拍品专文
One of the foremost genre painters of seventeenth-century Holland, Adriaen van Ostade is recorded as having started his career as a pupil of Frans Hals in Haarlem, at the same time as Adriaen Brouwer (1605-1638). It was these two artists, and Brouwer in particular, who inspired van Ostade to develop his lively, sometimes raucous scenes of smoking, drinking and carousing peasants in their village surroundings. From the 1640s onwards, however, he began to endow his figures with greater restraint and dignity, his palette becoming richer and his chiaroscuro stronger.

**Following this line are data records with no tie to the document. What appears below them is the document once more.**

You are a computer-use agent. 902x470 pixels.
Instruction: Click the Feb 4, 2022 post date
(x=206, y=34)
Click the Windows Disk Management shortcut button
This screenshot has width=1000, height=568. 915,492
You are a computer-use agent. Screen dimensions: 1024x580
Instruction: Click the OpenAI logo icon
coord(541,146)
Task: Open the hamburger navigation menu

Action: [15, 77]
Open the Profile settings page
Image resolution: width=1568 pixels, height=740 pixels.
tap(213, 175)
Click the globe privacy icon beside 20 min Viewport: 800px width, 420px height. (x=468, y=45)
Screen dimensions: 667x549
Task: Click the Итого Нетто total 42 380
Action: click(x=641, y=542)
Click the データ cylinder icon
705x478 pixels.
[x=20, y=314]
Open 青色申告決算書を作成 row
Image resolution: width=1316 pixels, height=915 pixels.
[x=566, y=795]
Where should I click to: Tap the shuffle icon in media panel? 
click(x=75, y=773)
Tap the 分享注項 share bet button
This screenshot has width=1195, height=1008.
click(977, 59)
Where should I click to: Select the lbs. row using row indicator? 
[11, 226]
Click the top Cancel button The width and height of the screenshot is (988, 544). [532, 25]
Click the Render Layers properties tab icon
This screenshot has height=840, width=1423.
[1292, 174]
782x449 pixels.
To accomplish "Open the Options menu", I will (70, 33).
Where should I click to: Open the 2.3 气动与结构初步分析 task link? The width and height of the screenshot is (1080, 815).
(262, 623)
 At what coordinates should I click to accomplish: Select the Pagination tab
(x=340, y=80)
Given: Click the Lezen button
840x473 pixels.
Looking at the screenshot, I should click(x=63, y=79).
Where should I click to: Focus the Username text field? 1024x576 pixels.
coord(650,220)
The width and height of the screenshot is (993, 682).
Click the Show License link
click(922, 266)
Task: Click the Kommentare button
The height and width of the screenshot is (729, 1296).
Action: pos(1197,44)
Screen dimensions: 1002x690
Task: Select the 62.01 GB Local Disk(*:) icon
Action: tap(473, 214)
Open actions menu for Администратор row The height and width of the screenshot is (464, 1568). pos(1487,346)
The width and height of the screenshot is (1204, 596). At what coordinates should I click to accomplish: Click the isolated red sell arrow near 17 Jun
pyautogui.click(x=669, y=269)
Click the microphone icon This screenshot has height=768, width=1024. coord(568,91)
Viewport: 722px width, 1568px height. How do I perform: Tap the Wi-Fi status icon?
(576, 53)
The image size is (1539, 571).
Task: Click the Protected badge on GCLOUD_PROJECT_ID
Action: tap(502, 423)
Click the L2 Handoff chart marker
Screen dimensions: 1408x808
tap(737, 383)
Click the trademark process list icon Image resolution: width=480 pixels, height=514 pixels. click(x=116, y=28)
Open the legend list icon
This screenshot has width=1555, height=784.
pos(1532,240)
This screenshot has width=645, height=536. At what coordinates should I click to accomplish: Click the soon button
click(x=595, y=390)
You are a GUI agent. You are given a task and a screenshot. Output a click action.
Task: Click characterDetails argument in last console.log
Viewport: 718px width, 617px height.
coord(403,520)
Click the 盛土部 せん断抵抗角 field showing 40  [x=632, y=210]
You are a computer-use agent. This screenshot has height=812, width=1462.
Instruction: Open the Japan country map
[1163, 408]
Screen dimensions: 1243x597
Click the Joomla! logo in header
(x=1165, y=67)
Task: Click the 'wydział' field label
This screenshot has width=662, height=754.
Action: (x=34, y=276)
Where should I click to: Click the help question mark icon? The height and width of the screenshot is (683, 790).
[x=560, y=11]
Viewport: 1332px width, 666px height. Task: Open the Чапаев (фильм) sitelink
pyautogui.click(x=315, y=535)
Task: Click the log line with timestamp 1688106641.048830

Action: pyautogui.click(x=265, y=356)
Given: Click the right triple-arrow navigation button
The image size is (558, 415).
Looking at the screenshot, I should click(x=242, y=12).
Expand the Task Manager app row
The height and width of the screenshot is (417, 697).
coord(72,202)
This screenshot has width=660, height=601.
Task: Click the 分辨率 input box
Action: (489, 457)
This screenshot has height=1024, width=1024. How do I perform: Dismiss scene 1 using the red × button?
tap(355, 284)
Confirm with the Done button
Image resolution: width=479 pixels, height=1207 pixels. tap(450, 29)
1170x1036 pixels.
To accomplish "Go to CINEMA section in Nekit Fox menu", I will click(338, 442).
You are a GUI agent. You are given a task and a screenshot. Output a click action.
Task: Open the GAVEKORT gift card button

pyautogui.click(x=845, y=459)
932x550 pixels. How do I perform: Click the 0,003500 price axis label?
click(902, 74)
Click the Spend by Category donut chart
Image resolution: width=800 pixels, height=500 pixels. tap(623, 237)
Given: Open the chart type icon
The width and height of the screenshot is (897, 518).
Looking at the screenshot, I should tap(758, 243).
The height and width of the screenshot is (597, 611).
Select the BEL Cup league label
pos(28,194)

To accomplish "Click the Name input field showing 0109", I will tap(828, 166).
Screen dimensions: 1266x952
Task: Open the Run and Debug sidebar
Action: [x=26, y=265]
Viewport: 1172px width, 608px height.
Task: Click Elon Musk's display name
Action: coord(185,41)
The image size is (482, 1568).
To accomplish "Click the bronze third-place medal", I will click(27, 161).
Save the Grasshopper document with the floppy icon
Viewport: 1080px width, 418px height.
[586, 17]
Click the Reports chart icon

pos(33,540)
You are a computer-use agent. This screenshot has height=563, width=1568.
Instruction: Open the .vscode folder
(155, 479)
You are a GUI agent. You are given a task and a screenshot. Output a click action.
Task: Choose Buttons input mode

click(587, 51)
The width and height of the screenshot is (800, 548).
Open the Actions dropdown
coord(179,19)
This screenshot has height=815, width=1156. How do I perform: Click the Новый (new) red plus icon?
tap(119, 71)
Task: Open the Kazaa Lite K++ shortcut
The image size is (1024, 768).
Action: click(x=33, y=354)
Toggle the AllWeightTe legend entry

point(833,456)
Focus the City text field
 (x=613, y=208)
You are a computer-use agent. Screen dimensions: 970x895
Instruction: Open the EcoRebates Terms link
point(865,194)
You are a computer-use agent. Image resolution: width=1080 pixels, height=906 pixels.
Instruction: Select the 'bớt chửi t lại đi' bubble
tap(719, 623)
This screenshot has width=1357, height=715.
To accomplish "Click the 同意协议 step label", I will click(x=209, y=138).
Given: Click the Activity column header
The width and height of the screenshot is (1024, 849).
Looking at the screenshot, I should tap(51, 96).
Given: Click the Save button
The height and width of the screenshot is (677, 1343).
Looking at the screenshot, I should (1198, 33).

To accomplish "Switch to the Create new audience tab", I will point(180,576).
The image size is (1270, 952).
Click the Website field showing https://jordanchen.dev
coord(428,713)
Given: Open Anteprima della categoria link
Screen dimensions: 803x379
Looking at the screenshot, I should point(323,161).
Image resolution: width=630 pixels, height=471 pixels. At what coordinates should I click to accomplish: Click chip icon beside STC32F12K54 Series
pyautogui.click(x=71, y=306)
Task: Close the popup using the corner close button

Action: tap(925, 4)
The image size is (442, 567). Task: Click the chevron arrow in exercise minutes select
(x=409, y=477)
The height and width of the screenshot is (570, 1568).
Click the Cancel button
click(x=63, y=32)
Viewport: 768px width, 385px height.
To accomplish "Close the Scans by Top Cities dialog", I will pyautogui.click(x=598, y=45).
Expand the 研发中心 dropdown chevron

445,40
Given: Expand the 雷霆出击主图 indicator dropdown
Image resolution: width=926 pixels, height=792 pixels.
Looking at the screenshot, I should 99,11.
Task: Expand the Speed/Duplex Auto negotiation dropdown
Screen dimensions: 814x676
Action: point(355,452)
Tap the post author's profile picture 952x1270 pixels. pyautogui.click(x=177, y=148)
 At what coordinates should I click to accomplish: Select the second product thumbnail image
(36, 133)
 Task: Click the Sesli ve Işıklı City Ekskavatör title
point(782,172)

This spirited pair of pictures present a couple engaged in qquotidian activities, smoking and drinking. Although art of the time tended to use these vices for moralising purposes, Ostade’s depiction is relatively sympathetic, presenting two sitters enjoying simple pleasures. Each painting includes a table; the man’s has a brazier to light his pipe, and the woman’s with a plate laden with food. The placement at the inside edge of each composition suggests some spatial commonality and shared pleasures. A very similar smart red jacket, white shirt and blue skirt reappear in an exquisite painting by van Ostade formerly in the Rothschild collection and sold Christie’s, New York, 29 January 2014, lot 9. The colourful garments enhance the spirit and vibrancy of the paintings.